Monday, November 18, 2013

The Sun and one of physics' biggest unsolved problems

The sun with a coronal hole (the large dark region at the bottom). Credit: NASA

Daniel Wolf Savin and Michael Hahn have been fascinated by the universe since they were boys.

For Savin, a senior research scientist in the Columbia Astrophysics Laboratory, discovering Albert Einstein at age 12 spurred the desire to "learn everything about the universe."

Years later, Hahn, an associate research scientist who grew up 40 miles from Savin's home town in Connecticut, started gazing at the stars as a teenager; he eventually became president of the astronomy club at his alma mater, Carnegie Mellon.

Now the two have made a big leap toward cracking one of the biggest mysteries in astrophysics—why the corona, or plasma surrounding the sun, is so much hotter than the sun's surface.

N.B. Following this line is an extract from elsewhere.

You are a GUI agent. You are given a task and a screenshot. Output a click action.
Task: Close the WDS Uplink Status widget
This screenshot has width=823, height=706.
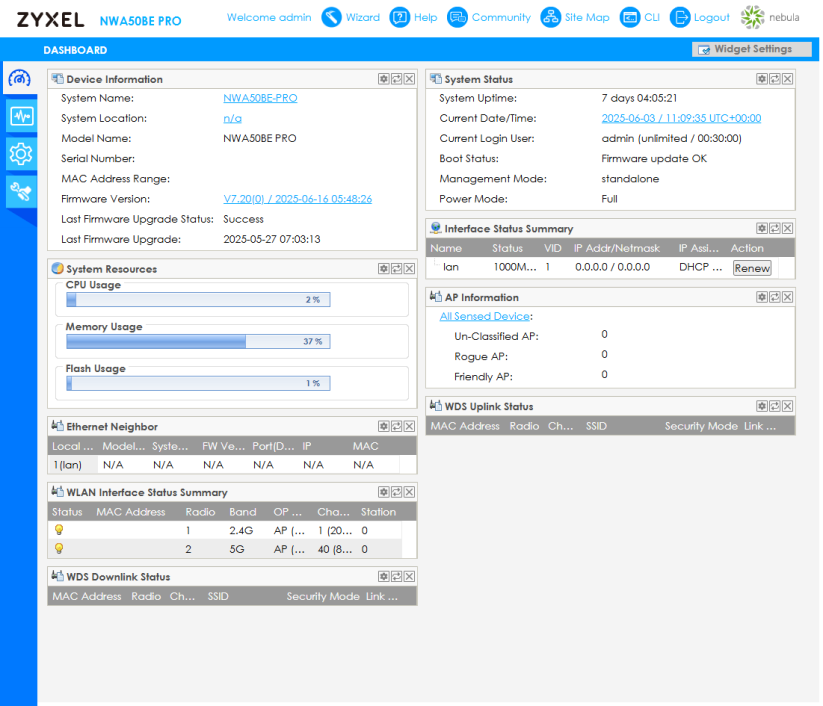pyautogui.click(x=788, y=406)
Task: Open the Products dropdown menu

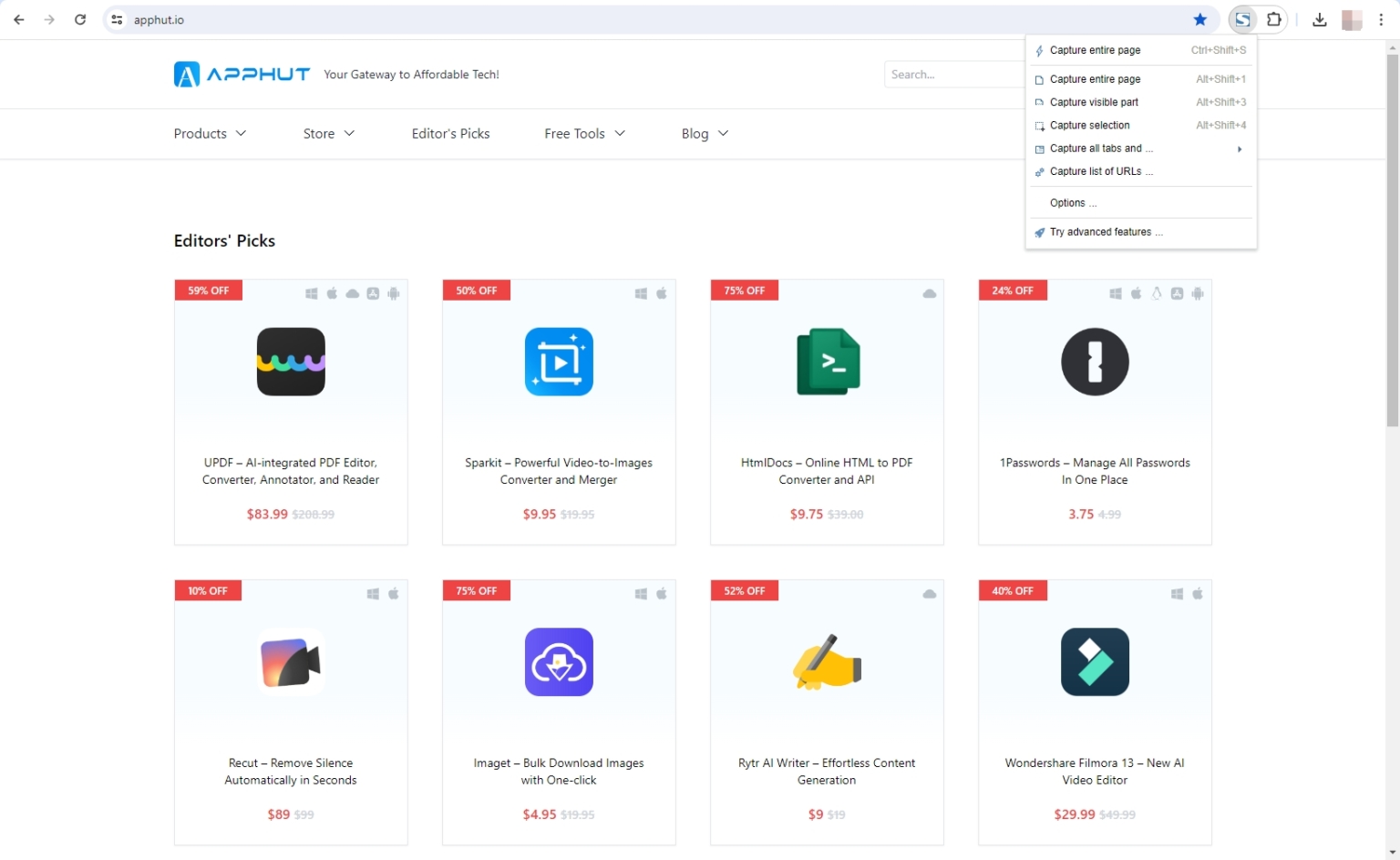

The coronal heating problem, as it is known, is important because the corona is the source of solar wind, which is responsible for the northern and southern lights and can also disrupt telecommunications and power grids.

"Satellites can be slowly pushed out of their orbits if they're deflected by the solar wind so if we can better understand the cause, we can create better models for space weather," says Savin, referring to conditions beyond the atmosphere.

Scientists have proposed two main theories to explain why the temperature of the gas in the corona, which lies above the solar surface, soars to over 1 million degrees Kelvin even though the surface of the sun is a relatively cool 6,000 degrees. (The center of the sun is 15 million degrees.)

This unexpected phenomenon has puzzled researchers since 1939, when scientists first discovered the temperature difference; it's as if a flame were coming out of an ice cube.